> [Exercise]:
Below are some records. Repeat exactly the lines from the one containing "Screen dimensions: 851x616" through the final line.

> [Records excerpted from a collection]:
┄┄┄┄┄┄┄┄┄┄┄┄┄┄┄┄┄┄┄┄
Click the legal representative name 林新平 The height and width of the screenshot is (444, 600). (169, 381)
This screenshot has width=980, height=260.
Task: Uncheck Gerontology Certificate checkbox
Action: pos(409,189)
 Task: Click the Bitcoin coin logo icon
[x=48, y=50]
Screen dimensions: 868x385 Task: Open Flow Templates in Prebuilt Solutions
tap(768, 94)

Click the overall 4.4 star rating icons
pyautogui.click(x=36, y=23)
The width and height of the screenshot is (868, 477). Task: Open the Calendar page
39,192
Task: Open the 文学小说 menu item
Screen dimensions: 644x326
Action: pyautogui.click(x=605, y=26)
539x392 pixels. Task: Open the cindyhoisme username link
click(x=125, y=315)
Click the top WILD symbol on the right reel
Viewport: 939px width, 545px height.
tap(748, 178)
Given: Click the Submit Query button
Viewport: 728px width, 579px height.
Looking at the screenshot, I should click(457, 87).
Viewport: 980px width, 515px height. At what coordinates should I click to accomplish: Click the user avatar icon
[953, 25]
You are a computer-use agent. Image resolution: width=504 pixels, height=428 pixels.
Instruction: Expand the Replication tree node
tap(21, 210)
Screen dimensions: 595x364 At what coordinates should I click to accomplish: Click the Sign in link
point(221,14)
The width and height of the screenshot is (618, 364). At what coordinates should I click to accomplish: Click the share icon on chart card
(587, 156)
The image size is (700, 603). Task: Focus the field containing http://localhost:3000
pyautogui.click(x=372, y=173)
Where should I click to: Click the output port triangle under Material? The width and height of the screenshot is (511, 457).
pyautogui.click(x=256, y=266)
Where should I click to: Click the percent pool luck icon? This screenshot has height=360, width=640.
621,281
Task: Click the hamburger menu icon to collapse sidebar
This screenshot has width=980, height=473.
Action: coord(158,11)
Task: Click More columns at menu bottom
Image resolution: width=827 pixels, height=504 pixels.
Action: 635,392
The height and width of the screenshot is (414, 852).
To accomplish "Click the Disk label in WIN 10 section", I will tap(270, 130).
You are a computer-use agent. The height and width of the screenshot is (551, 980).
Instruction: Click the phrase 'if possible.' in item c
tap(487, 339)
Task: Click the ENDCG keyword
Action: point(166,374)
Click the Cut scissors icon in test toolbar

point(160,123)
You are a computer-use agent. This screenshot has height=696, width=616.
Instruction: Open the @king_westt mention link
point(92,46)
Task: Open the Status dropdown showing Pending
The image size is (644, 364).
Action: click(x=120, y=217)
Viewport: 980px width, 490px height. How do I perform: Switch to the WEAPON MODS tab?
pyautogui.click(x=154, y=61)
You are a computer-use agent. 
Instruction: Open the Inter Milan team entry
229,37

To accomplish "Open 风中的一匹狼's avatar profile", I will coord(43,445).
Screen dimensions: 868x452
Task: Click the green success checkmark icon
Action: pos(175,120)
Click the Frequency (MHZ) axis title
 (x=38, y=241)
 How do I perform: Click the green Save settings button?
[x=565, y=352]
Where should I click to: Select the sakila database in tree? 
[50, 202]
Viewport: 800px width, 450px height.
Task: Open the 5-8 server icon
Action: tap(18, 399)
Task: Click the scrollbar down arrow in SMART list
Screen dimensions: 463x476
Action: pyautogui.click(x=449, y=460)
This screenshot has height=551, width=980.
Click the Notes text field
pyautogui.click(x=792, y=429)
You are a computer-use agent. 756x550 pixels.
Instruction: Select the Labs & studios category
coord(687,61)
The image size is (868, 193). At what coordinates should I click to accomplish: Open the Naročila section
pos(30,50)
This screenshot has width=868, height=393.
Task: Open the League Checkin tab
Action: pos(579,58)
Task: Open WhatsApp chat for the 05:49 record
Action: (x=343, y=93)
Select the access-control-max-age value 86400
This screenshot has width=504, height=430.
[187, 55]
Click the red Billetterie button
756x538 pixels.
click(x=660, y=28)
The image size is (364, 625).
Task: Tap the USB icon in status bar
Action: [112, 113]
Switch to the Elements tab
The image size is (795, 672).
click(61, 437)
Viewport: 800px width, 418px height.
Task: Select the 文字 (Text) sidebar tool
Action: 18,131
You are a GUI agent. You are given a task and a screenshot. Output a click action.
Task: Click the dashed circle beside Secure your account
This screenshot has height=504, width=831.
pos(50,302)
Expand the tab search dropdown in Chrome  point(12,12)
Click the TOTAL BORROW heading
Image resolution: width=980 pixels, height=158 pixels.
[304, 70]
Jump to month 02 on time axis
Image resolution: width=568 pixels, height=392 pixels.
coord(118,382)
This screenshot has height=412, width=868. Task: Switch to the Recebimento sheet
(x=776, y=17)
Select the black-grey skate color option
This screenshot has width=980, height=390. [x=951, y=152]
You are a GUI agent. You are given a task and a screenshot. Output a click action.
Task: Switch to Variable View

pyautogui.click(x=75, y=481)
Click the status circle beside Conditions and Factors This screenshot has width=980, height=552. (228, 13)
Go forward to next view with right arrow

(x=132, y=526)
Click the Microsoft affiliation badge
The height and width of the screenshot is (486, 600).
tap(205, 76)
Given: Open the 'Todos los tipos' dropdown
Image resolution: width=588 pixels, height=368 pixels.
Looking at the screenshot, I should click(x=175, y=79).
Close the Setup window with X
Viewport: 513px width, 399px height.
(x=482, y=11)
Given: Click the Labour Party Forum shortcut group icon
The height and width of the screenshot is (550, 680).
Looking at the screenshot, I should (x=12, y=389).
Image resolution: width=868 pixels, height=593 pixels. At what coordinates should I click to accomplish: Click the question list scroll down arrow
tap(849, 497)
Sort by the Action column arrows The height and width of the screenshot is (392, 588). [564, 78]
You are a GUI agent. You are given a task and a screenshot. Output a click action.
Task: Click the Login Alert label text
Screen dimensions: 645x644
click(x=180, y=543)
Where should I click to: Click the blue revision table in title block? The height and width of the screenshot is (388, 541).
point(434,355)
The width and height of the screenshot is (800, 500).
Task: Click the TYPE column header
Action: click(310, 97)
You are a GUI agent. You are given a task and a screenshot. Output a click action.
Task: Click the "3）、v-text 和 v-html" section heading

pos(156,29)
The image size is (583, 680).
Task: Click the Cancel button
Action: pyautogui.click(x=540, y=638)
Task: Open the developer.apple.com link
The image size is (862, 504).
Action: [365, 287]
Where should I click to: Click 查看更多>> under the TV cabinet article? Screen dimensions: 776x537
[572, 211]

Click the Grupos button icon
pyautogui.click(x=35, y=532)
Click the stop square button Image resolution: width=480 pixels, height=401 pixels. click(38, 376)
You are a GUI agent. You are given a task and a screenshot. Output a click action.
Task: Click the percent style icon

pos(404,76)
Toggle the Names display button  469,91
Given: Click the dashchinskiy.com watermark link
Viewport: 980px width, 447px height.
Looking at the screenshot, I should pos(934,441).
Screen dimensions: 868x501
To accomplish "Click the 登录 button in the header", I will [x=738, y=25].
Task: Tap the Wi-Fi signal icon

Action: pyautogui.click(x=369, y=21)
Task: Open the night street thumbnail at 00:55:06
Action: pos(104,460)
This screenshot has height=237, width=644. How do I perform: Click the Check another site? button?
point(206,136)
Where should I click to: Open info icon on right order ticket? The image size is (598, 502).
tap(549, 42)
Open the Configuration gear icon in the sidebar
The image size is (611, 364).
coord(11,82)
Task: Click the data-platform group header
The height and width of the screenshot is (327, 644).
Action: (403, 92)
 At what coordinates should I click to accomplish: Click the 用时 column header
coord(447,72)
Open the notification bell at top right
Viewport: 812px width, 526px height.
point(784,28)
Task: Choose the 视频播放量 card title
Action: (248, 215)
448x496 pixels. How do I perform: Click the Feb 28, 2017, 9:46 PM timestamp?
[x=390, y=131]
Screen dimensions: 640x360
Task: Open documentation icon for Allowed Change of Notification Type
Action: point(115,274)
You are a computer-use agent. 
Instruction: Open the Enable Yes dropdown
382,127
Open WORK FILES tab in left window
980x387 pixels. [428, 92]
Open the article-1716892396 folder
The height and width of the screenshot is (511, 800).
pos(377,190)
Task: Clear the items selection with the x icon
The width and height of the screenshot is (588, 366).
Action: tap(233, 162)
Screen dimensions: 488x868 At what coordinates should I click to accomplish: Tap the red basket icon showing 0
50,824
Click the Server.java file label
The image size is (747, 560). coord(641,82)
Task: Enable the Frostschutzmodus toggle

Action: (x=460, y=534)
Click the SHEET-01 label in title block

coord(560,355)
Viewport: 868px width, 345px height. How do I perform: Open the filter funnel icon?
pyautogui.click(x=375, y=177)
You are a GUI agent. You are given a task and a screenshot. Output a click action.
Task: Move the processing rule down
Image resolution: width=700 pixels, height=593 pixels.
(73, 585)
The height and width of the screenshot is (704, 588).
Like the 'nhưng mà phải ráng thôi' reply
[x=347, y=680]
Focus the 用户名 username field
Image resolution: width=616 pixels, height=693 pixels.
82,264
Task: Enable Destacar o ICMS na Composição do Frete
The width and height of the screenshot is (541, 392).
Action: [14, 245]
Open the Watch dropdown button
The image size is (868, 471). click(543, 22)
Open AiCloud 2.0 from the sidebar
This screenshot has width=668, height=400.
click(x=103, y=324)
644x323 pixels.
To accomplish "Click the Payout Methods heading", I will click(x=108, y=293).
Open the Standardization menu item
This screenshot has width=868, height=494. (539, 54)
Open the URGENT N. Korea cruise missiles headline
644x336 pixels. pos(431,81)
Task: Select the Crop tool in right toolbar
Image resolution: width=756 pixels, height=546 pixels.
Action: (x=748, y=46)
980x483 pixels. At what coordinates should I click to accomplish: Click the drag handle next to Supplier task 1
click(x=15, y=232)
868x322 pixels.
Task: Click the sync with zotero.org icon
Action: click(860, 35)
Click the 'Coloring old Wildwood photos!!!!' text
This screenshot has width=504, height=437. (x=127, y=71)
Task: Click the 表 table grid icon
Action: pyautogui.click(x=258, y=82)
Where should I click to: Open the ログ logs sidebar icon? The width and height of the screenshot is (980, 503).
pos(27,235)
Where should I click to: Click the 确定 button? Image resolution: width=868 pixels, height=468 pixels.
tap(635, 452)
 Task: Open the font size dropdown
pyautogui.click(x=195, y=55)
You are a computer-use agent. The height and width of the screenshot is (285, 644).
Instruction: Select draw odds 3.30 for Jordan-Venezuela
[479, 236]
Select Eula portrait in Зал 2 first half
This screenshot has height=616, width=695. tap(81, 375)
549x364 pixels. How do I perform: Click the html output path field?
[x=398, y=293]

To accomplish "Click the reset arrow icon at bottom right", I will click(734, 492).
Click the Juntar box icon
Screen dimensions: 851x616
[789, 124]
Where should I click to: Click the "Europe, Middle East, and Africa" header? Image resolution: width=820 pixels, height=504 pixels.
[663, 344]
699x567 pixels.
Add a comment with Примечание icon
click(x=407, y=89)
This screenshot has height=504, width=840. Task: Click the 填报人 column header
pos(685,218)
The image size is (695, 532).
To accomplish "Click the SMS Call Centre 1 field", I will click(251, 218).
┄┄┄┄┄┄┄┄┄┄┄┄┄┄┄┄┄┄┄┄
> [Worked solution]:
Screen dimensions: 851x616
[789, 124]
Where should I click to: Click the "Europe, Middle East, and Africa" header? Image resolution: width=820 pixels, height=504 pixels.
[663, 344]
699x567 pixels.
Add a comment with Примечание icon
click(x=407, y=89)
This screenshot has height=504, width=840. Task: Click the 填报人 column header
pos(685,218)
The image size is (695, 532).
To accomplish "Click the SMS Call Centre 1 field", I will click(251, 218).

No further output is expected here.